RECORDS SHOWN:
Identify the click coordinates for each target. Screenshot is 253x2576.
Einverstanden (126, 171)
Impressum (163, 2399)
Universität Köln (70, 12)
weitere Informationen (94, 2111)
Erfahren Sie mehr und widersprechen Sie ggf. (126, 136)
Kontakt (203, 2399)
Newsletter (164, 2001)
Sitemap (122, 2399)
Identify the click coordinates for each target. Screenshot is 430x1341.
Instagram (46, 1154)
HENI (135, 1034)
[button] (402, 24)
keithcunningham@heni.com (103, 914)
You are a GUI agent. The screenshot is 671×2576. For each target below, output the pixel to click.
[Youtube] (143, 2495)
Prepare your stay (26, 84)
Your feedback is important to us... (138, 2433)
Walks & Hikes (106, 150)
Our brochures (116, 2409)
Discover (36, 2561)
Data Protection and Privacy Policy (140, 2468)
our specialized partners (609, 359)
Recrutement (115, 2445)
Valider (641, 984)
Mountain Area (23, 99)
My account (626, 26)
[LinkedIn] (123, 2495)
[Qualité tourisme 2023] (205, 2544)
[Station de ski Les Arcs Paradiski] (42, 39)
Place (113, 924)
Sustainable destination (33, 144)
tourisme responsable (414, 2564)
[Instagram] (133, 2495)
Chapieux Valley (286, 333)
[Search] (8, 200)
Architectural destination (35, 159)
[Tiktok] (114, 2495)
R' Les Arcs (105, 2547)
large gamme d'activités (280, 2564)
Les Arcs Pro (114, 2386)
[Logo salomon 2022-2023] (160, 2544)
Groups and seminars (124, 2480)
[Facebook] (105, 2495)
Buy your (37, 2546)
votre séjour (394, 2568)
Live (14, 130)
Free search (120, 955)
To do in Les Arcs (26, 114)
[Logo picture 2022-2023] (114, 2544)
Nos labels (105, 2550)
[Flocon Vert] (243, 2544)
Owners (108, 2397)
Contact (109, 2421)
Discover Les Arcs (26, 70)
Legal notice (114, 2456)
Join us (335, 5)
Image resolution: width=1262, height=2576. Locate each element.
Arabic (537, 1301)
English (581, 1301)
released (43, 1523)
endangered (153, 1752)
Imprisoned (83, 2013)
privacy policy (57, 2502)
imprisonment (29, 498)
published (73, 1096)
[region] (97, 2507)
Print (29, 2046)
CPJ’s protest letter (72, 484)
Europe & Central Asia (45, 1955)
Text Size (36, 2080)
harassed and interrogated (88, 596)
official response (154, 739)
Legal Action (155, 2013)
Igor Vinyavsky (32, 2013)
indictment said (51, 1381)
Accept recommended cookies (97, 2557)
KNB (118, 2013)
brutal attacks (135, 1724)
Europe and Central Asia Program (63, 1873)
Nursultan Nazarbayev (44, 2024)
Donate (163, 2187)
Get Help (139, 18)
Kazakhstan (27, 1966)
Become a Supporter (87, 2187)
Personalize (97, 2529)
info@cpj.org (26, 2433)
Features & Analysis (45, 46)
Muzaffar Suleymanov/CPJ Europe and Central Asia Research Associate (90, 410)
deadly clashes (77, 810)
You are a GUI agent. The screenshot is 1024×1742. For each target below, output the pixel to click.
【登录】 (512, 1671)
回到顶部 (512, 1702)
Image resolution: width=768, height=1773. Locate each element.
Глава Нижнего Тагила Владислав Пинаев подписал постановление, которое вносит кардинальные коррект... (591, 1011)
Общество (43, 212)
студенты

WHAT THE TASK REQUIRES:
Reproduce every record above, word for word.

EXERCISE SOLUTION:
Identify the click coordinates for each target. Screenshot is 253x2576.
Einverstanden (126, 171)
Impressum (163, 2399)
Universität Köln (70, 12)
weitere Informationen (94, 2111)
Erfahren Sie mehr und widersprechen Sie ggf. (126, 136)
Kontakt (203, 2399)
Newsletter (164, 2001)
Sitemap (122, 2399)
Identify the click coordinates for each target. Screenshot is 430x1341.
Instagram (46, 1154)
HENI (135, 1034)
[button] (402, 24)
keithcunningham@heni.com (103, 914)
You are a GUI agent. The screenshot is 671×2576. For each target below, output the pixel to click.
[Youtube] (143, 2495)
Prepare your stay (26, 84)
Your feedback is important to us... (138, 2433)
Walks & Hikes (106, 150)
Our brochures (116, 2409)
Discover (36, 2561)
Data Protection and Privacy Policy (140, 2468)
our specialized partners (609, 359)
Recrutement (115, 2445)
Valider (641, 984)
Mountain Area (23, 99)
My account (626, 26)
[LinkedIn] (123, 2495)
[Qualité tourisme 2023] (205, 2544)
[Station de ski Les Arcs Paradiski] (42, 39)
Place (113, 924)
Sustainable destination (33, 144)
tourisme responsable (414, 2564)
[Instagram] (133, 2495)
Chapieux Valley (286, 333)
[Search] (8, 200)
Architectural destination (35, 159)
[Tiktok] (114, 2495)
R' Les Arcs (105, 2547)
large gamme d'activités (280, 2564)
Les Arcs Pro (114, 2386)
[Logo salomon 2022-2023] (160, 2544)
Groups and seminars (124, 2480)
[Facebook] (105, 2495)
Buy your (37, 2546)
votre séjour (394, 2568)
Live (14, 130)
Free search (120, 955)
To do in Les Arcs (26, 114)
[Logo picture 2022-2023] (114, 2544)
Nos labels (105, 2550)
[Flocon Vert] (243, 2544)
Owners (108, 2397)
Contact (109, 2421)
Discover Les Arcs (26, 70)
Legal notice (114, 2456)
Join us (335, 5)
Image resolution: width=1262, height=2576. Locate each element.
Arabic (537, 1301)
English (581, 1301)
released (43, 1523)
endangered (153, 1752)
Imprisoned (83, 2013)
privacy policy (57, 2502)
imprisonment (29, 498)
published (73, 1096)
[region] (97, 2507)
Print (29, 2046)
CPJ’s protest letter (72, 484)
Europe & Central Asia (45, 1955)
Text Size (36, 2080)
harassed and interrogated (88, 596)
official response (154, 739)
Legal Action (155, 2013)
Igor Vinyavsky (32, 2013)
indictment said (51, 1381)
Accept recommended cookies (97, 2557)
KNB (118, 2013)
brutal attacks (135, 1724)
Europe and Central Asia Program (63, 1873)
Nursultan Nazarbayev (44, 2024)
Donate (163, 2187)
Get Help (139, 18)
Kazakhstan (27, 1966)
Become a Supporter (87, 2187)
Personalize (97, 2529)
info@cpj.org (26, 2433)
Features & Analysis (45, 46)
Muzaffar Suleymanov/CPJ Europe and Central Asia Research Associate (90, 410)
deadly clashes (77, 810)
You are a GUI agent. The screenshot is 1024×1742. For each target below, output the pixel to click.
【登录】 (512, 1671)
回到顶部 (512, 1702)
Image resolution: width=768, height=1773. Locate each element.
Глава Нижнего Тагила Владислав Пинаев подписал постановление, которое вносит кардинальные коррект... (591, 1011)
Общество (43, 212)
студенты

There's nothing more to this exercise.